IV. What Do You Think About the Direction of the DeFi Track?
What is the next direction for DeFi development?
Shen Yu:
In the past year of DeFi development, we have established very important underlying infrastructures such as algorithmic stablecoins, underlying lending, and a rich array of derivatives. The head effect is already evident. Currently, performance issues are the main problem to solve. DeFi's locked assets are over $100 billion, but public chains can only support a few million users. With the industry's development and breakthroughs in scale, current performance cannot support these users.
A possible direction is to adopt multi-layer public chains. Within six months to a year, second-layer networks will form a head effect and gather a large number of core applications. Since DeFi protocols are dispersed across various public chains, cross-chain protocols are an unavoidable topic. Once second-layer networks are resolved, liquidity solutions and cross-chain protocols will be a direction.
Additionally, the extension of DeFi, such as NFTs and GameFi, has many protocols combined with DeFi. There will be explosive opportunities in this area in the short term, likely within 3-6 months, as games and the metaverse combine with DeFi, presenting growth opportunities.
Finally, the recent discussions by U.S. regulatory agencies regarding DeFi also present opportunities for the DeFi industry, such as on-chain data analysis and the essential needs brought by regulatory policies, with a greater focus on privacy protocols and the technological iteration and development that ensures anonymity.
V. The Hottest NFTs Right Now
What are your current involvements with NFTs, and what is the underlying logic for investing in NFTs?
Shen Yu:
The basic logic is relatively simple; the industry is in a very early stage. Everyone is focused on the metaverse, with the core trigger point being the blockchain's native redefinition of art and aesthetic standards. The current image craze has established CryptoPunks, which are not just avatars but also represent social recognition and social value.
For investors, they can allocate 70% of their assets to major cryptocurrencies, 20% to emerging fields (referring to those that have developed over time and have been validated), and 5-10% to assets that seem to have potential but are still early-stage, balancing conservative and aggressive directions. If any area experiences explosive growth, the overall returns will be good.

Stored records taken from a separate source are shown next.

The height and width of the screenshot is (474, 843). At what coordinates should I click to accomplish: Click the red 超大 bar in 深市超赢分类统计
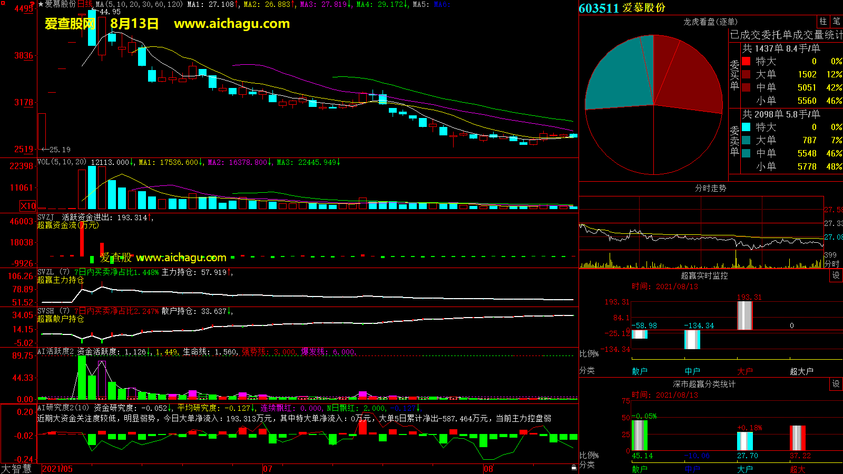797,438
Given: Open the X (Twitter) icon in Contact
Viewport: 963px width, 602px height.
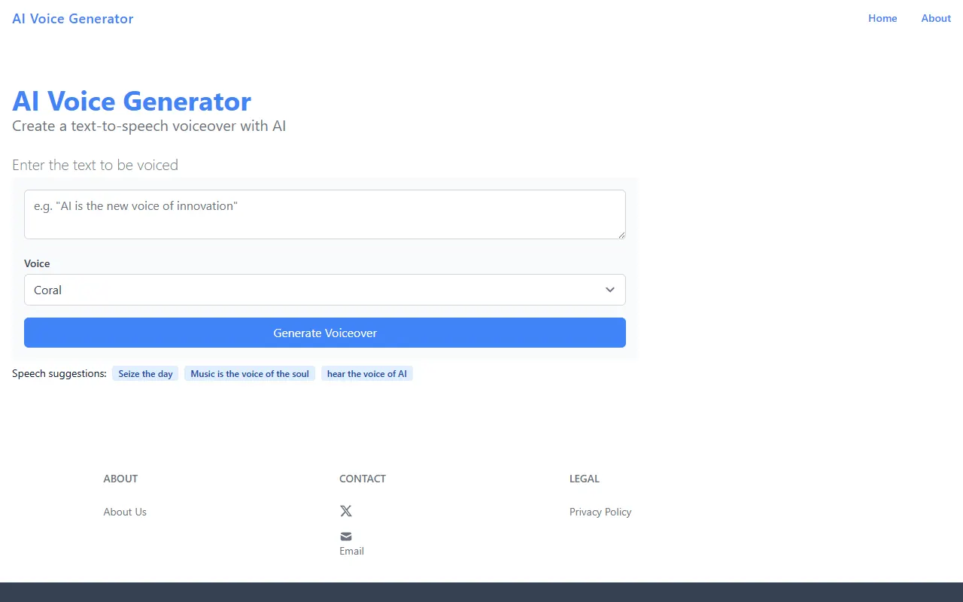Looking at the screenshot, I should click(346, 511).
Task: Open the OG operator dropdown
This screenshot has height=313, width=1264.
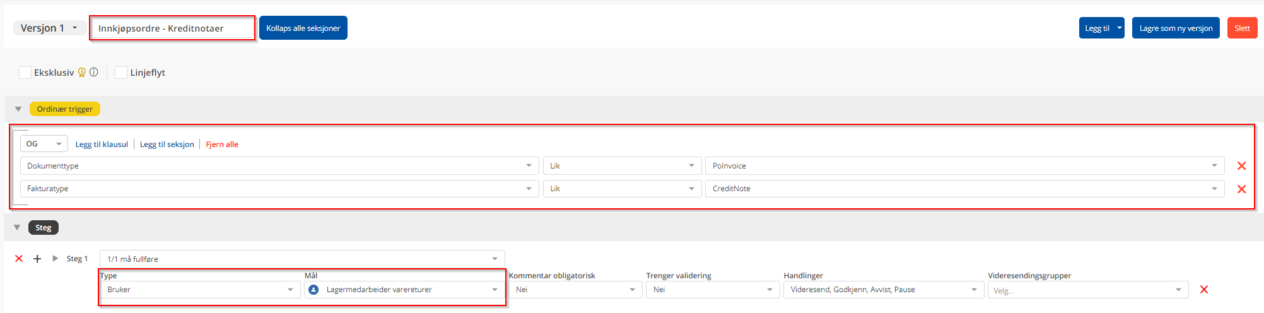Action: point(44,144)
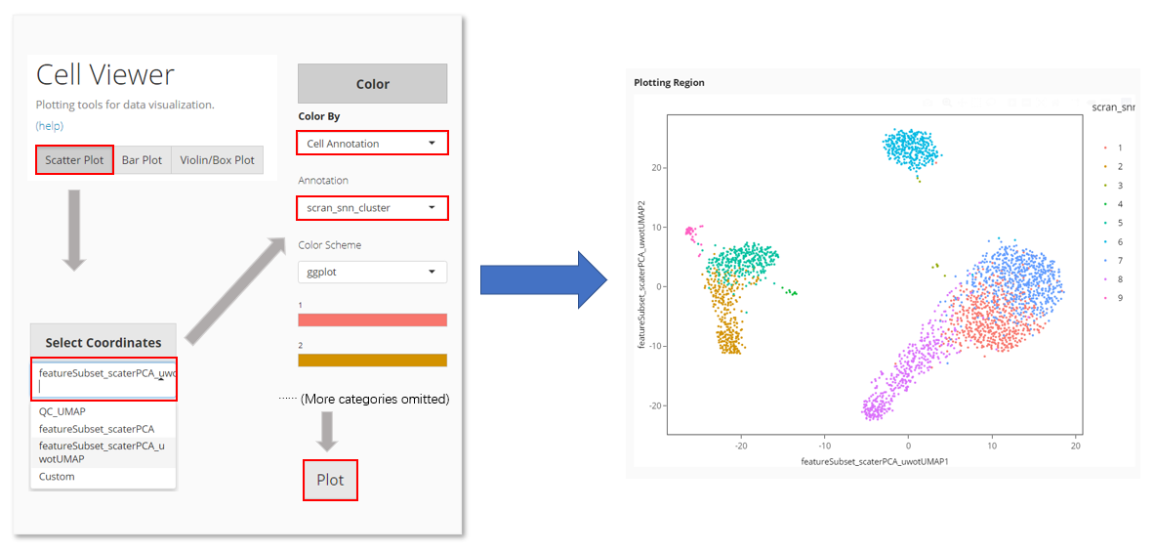Choose QC_UMAP from the coordinates list
This screenshot has height=553, width=1155.
[61, 411]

At the same time, NFTs are consumer products, not speculative assets. Currently, those entering the market have a lot of idle funds, and the market is quite small. The market capitalization of avatar-type NFTs is very low, and any slight influx of funds can lead to volatility driven by liquidity overflow, rather than sustained good liquidity. Therefore, everyone should participate according to their own situation.
VI. Lucky Bag: Shen Yu's Private Life
How does Shen Yu balance work and rest? The market is so hot that there’s hardly any time to sleep properly.
Shen Yu:
Most NFTs are overseas projects, and they operate during the early hours. Many friends have adopted distributed sleep patterns, resting a bit and checking in. Everyone is adapting, but the bull market is indeed tough.
For traditional mining, it used to be college students watching the mines, but now it's all about DeFi. Core assets still need to be monitored, including economic models and security reports, hardware wallets, and participation in DeFi and NFT projects. Over the past year, I've spent nearly 100 hours a week, which is more than in the past four years combined.
Aside from making money, what other hobbies do you have?
Shen Yu:
I raise fish, specifically marine fish, but I can’t keep corals alive (here, the fish refer to real-world aquatic organisms).